Said McLean, “I understand and support that decision... “
Police left the campus but were called back around 12:28 p.m. after being told a large group of unruly students was causing a disturbance.
When they returned police found about 400 students in the quad area; it was during the second visit that the disturbance became more heated.
“It’s a black-eye for the students that this thing occurred at lunch,” when McLean said the problems that surfaced involved just a handful of students.
“Not all the students were involved but the intent of a few was to create and provoke a disturbance,” by Tweeting messages to fellow students urging them to “start a food fight with officers,” and “mob the gym” among other disruptive behaviors.
McLean said one message noted, “As long as we make the news I’m down,” for creating a disturbance not actively joined by other students.
But it appeared to garner support when students refused to return to class.
“If anybody is responsible for what happened it is this small group but the students in general had the obligation to go back to class.”
Instead, said McLean, “Some were trying to shout down the principal... “
He noted one student was the “provocateur and they were trying to escort him off campus for the third time that day... he tried to rally the rest of the students,” to resist forcefully, and “When the security guard was hit in the face with the carton of milk it crossed the line.”
School security detained eight students who were cited with inciting a riot.
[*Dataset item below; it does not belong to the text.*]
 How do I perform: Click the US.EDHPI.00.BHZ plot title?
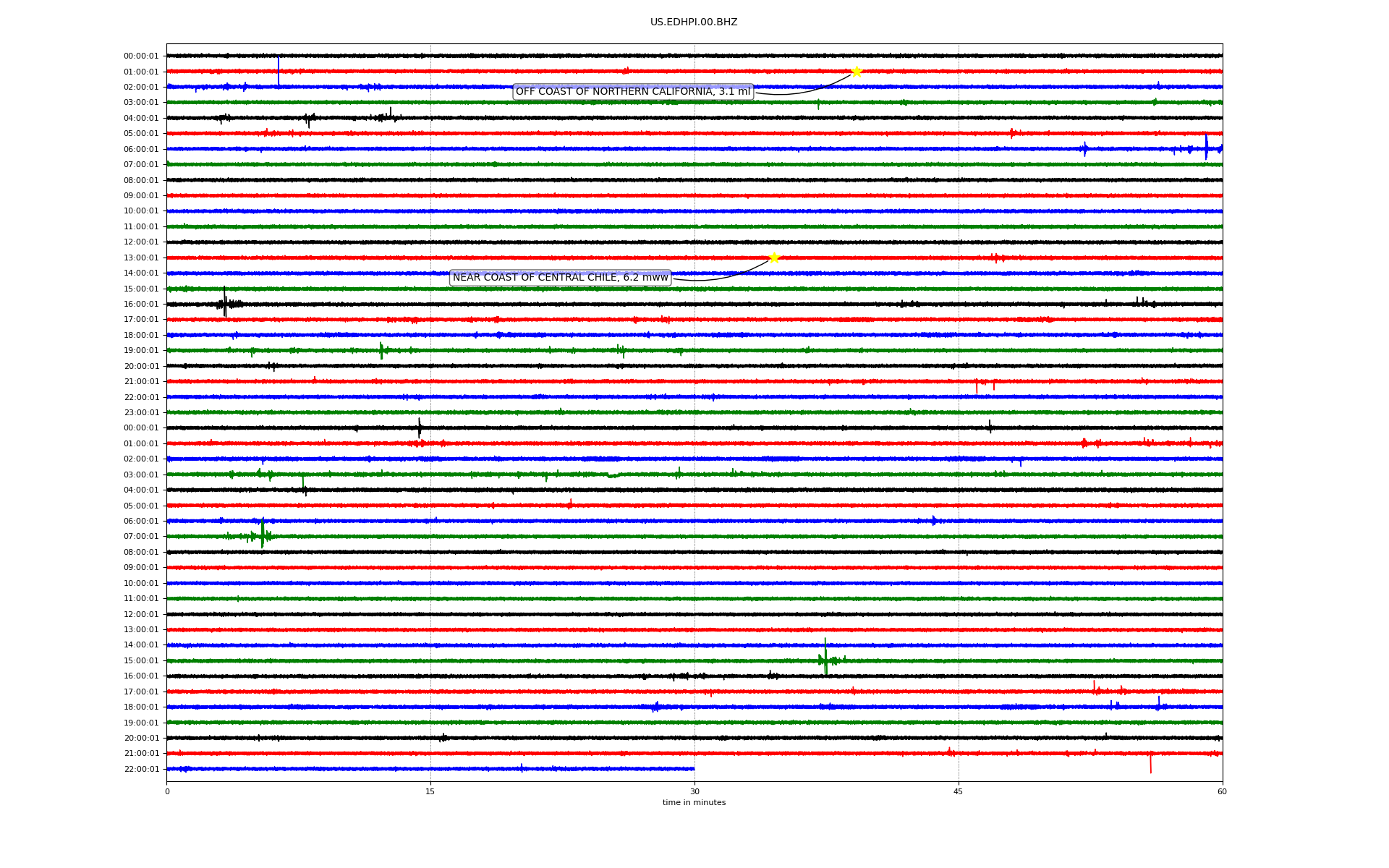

McLean said one student was also cited with battery on a school official.
Several students said they were treated shabbily and felt school and police officials overreacted.
One student said he was handled “like a rag doll,” by a police officer while others said they were frightened when officers displayed bean bag guns; several students said they all should not have been punished because of the actions of a few.
The few actively involved are names that McLean said are “No surprise” to school administrators and/or police.
“Those being held responsible are the provocateurs and those that refused to return to class... it’s really sad because they had their rally cancelled,” as well as a Luau planned that evening.
“But the biggest responsibility the principal has is to make sure of those kids’ safety, she had to make that call and it’s not a big stretch from throwing oranges at cops to throwing rocks and bricks. If two kids had started fighting with each other it could have turned into a melee.”
McLean said other students didn’t start the day with an intent of wrongdoing, but “They got caught up in a mob mentality and they went about things the wrong way... and when the principal gets on the bullhorn and says go back to class, you do.
“It was a small, small minority of students,” that were troublemakers and police will consider filing criminal charges.
“They’re all pretty much good kids, a lot of them did nothing but stood around and looked like they wished they had returned to class. It was just a handful that went too far.”
McLean said, “Unfortunately, it was a very painful lesson for students and I hope they learn from it. I’m sure they’ll look back and regret it... there are other ways to show your displeasure with a school decision than throwing oranges at cops and milk cartons at security guards.”